Exercise details
Everything from the line holding "Given: Click the Base de FGTS eSocial field" through the last line of the data, and nothing else, should be retyped exactly, with no pictures.

Available data
* * *
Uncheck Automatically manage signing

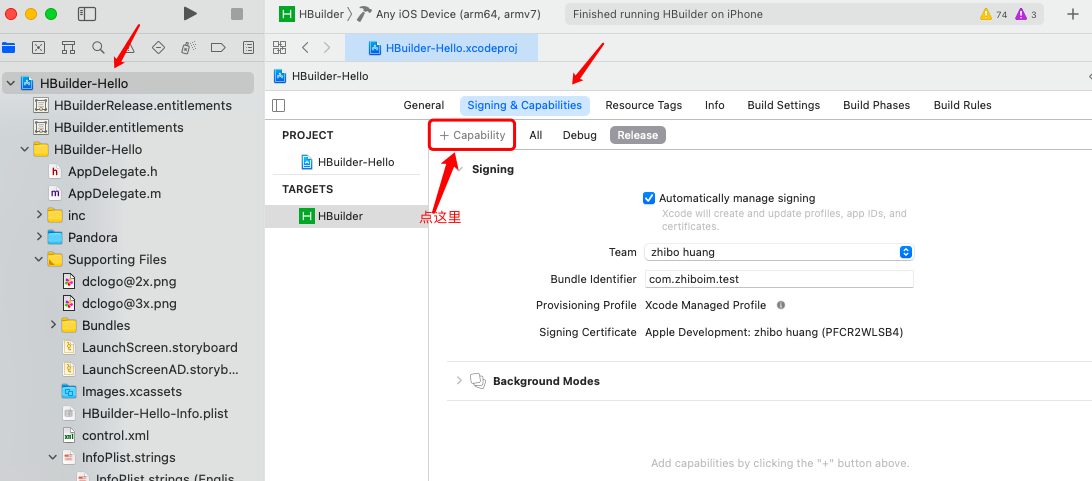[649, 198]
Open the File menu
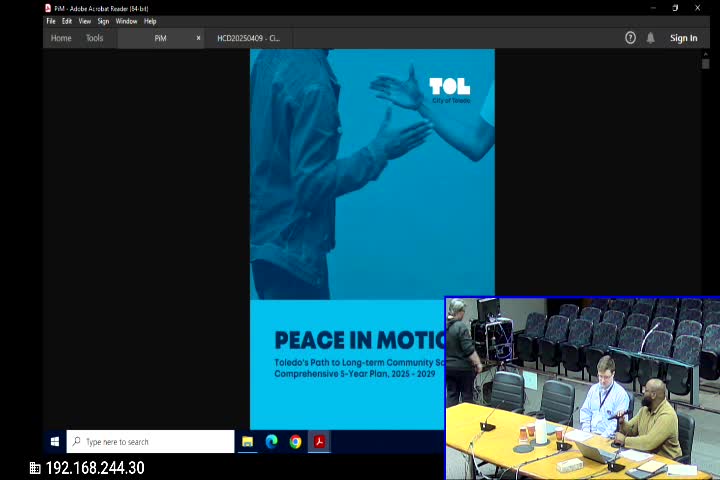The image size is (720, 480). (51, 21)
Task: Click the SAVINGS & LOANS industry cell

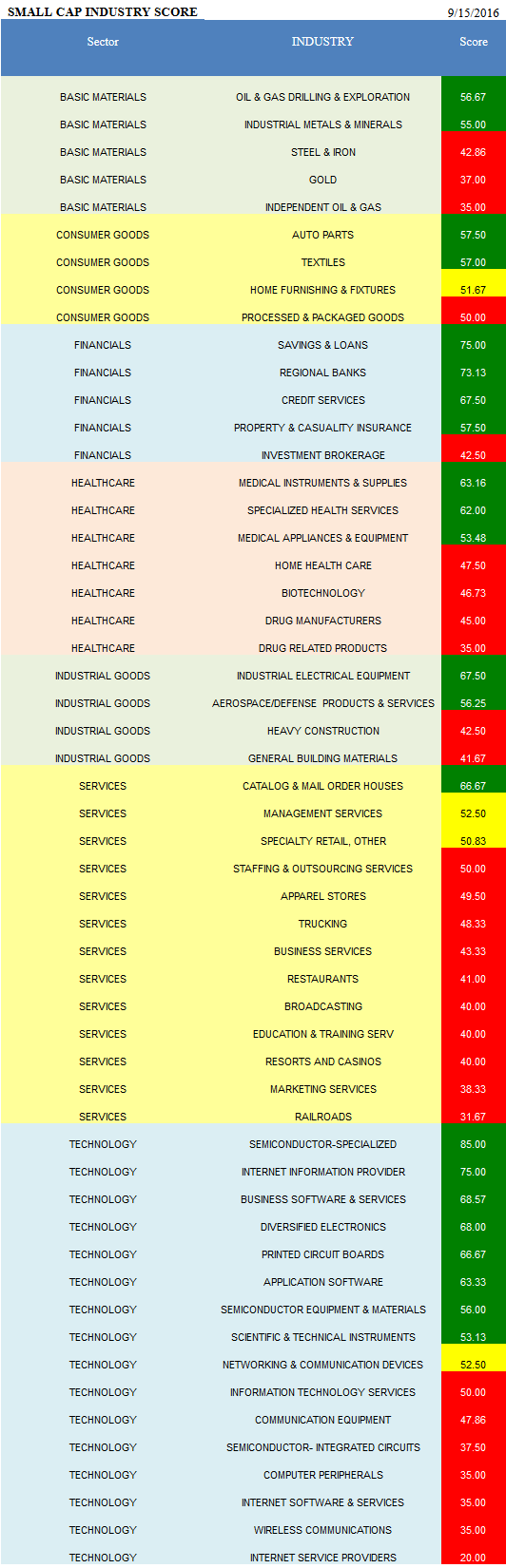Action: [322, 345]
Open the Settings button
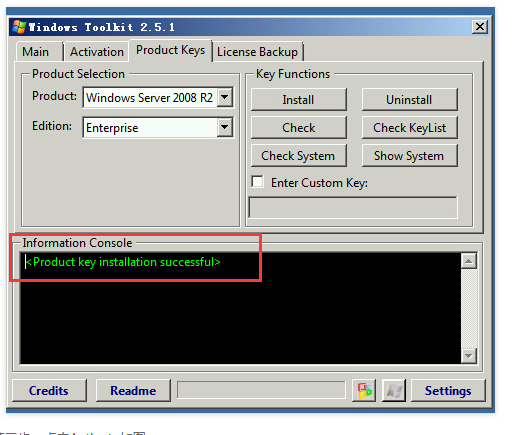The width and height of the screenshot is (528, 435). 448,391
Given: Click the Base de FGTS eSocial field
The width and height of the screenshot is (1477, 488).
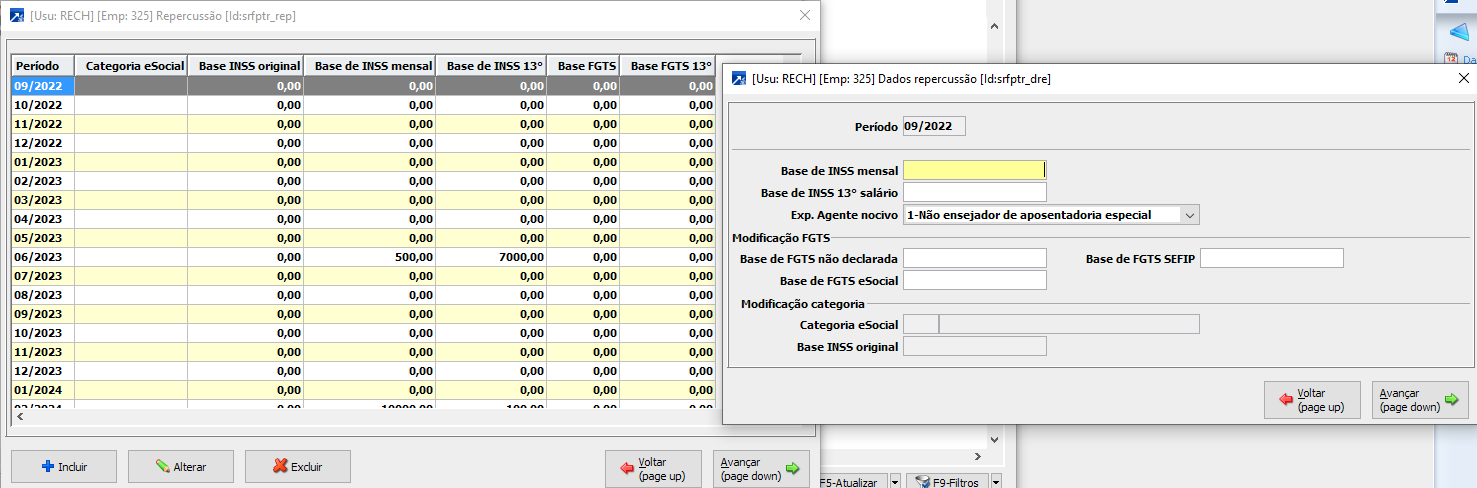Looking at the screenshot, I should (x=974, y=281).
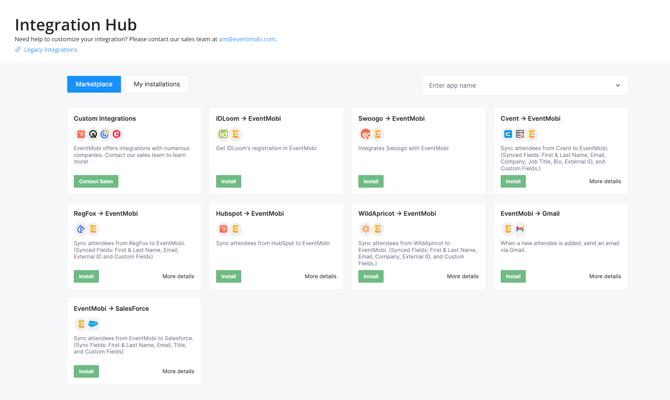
* * *
Written solution
Given: Click the Base de FGTS eSocial field
The width and height of the screenshot is (1477, 488).
Looking at the screenshot, I should (x=974, y=281).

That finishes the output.